You are viewing a plain text version of this content. The canonical link for it is here.
Posted to common-commits@hadoop.apache.org by Apache Wiki <wi...@apache.org> on 2006/06/14 19:26:07 UTC

[Lucene-hadoop Wiki] Update of "hadoop-0.1-dev/bin/hadoop dfs" by YoramArnon

Dear Wiki user,

You have subscribed to a wiki page or wiki category on "Lucene-hadoop Wiki" for change notification.

The following page has been changed by YoramArnon:
http://wiki.apache.org/lucene-hadoop/hadoop-0%2e1-dev/bin/hadoop_dfs

New page:
hadoop dfs is the command used to execute dfs commands. The full syntax is 
hadoop dfs [-local | -dfs <namenode:port>] [-ls <path>] [-lsr <path>] [-du <path>] [-mv <src> <dst>] [-cp <src> <dst>] [-rm <src>] [-put <localsrc> <dst>] [-copyFromLocal <localsrc> <dst>] [-moveFromLocal <localsrc> <dst>] [-get <src> <localdst>] [-cat <src>] [-copyToLocal <src><localdst>] [-moveToLocal <src> <localdst>] [-mkdir <path>] [-report] [-setrep [-R] <rep> <path/file>]

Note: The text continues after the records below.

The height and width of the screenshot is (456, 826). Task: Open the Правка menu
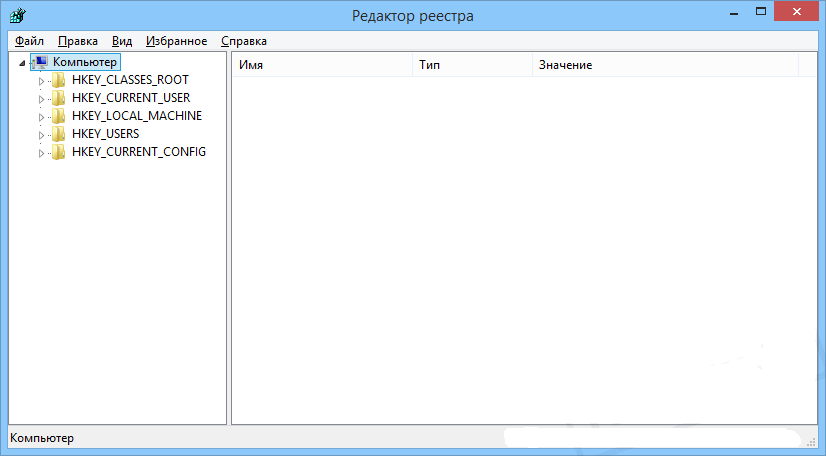tap(78, 41)
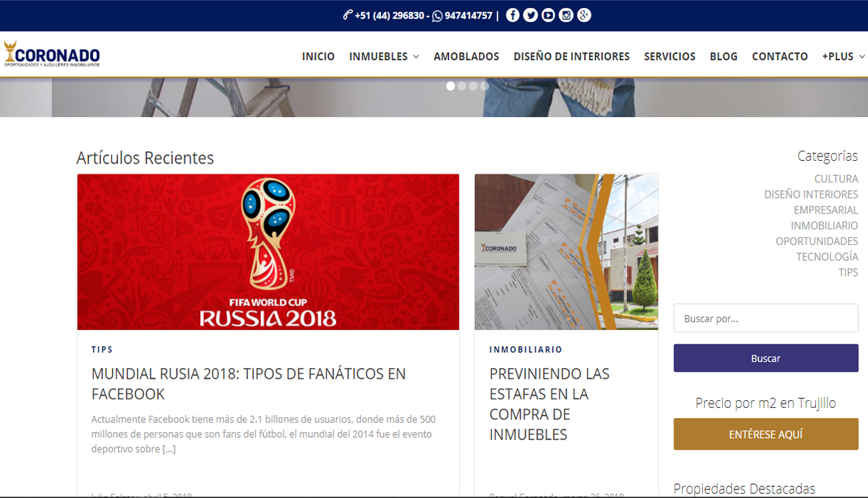Go to the BLOG menu item

(x=724, y=56)
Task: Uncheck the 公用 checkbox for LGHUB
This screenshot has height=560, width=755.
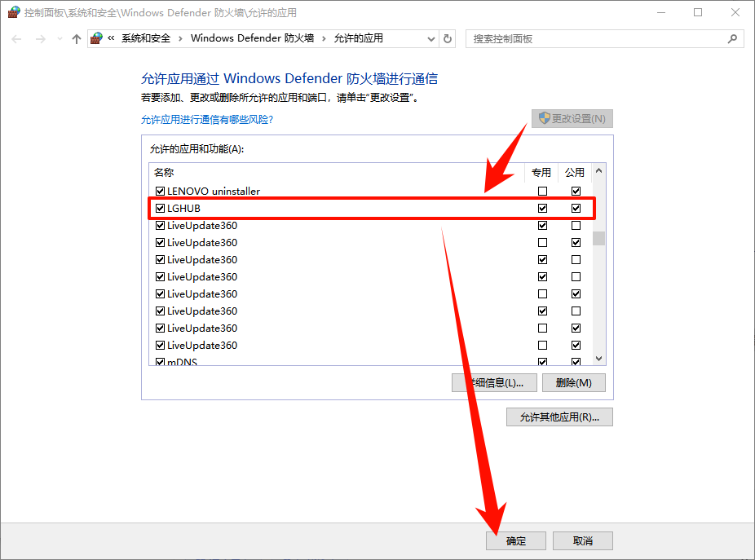Action: point(576,208)
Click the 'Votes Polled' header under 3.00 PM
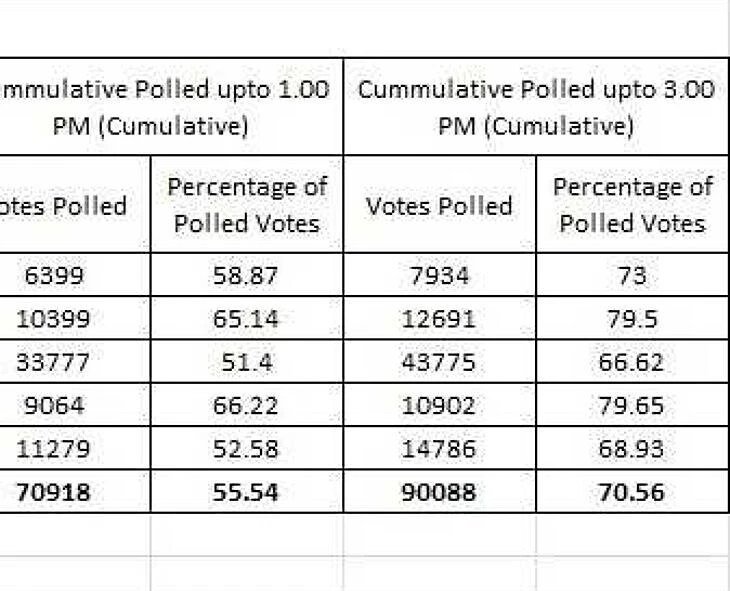730x591 pixels. click(440, 205)
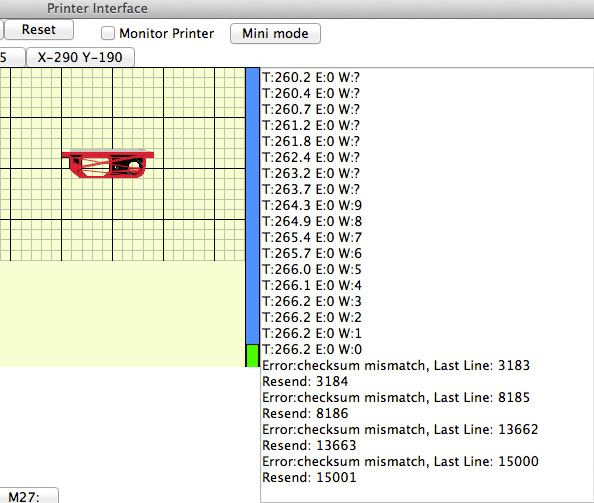
Task: Select the red model in print preview
Action: tap(108, 164)
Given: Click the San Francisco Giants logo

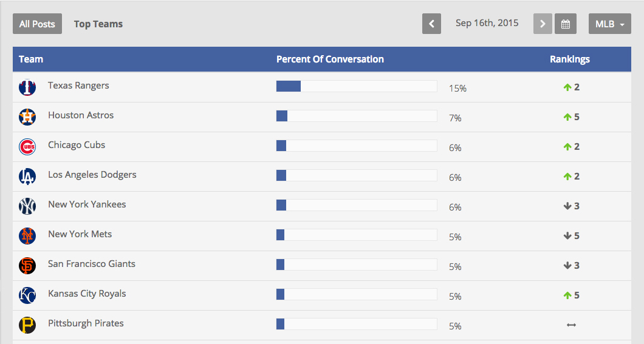Looking at the screenshot, I should pos(27,266).
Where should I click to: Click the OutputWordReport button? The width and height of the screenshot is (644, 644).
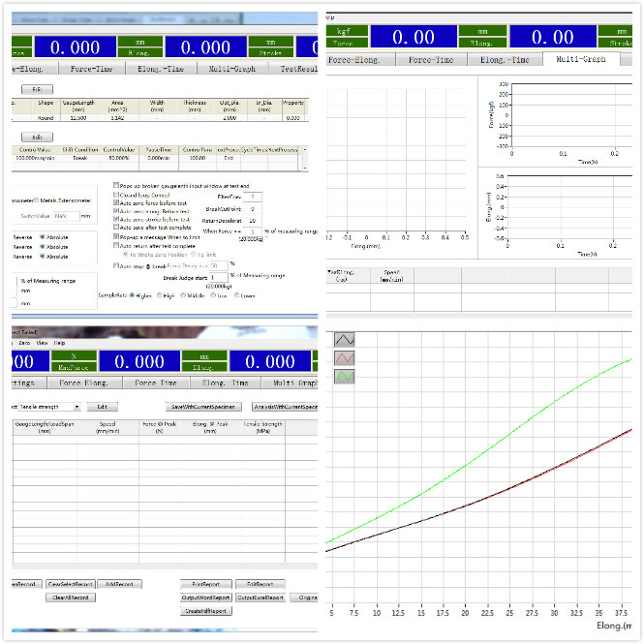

[-local | -dfs <namenode:port>]: if not specified, the current configuration is used, taken from the following, in increasing precedence:
   * hadoop-default.xml inside the hadoop jar file
   * hadoop-default.xml in $HADOOP_CONF_DIR
   * hadoop-site.xml in $HADOOP_CONF_DIR
-local means use the local file system as your DFS, -dfs <namenode:port> specifies a particular name node to contact.
this argument is optional but if used must appear first on the command line.

exactly one additional argument must be specified.
A word about paths: a path may be relative or absolute. An absolute path starts with a '/', a relative path does not, and always relates to /user/<currentUser>. There is no notion of current working directory.

-ls: list the contents of the specified path. If path is not specified, the contents of /user/<currentUser> will be listed. The output contains one line of the form
 Found n items
followed by one line per directory and one line per file.  Directory entries are of the form and file entries are of the form
 fileName   <r n>   size
where n is the number of replicas specified for the file and size is the size of the file, in bytes.

-lsr: recursively list the contents of the specified path. Behaves very similarly to hadoop dfs -ls, except that the first line (Found n items) is omitted, and data is produces for all the entries in the subtree.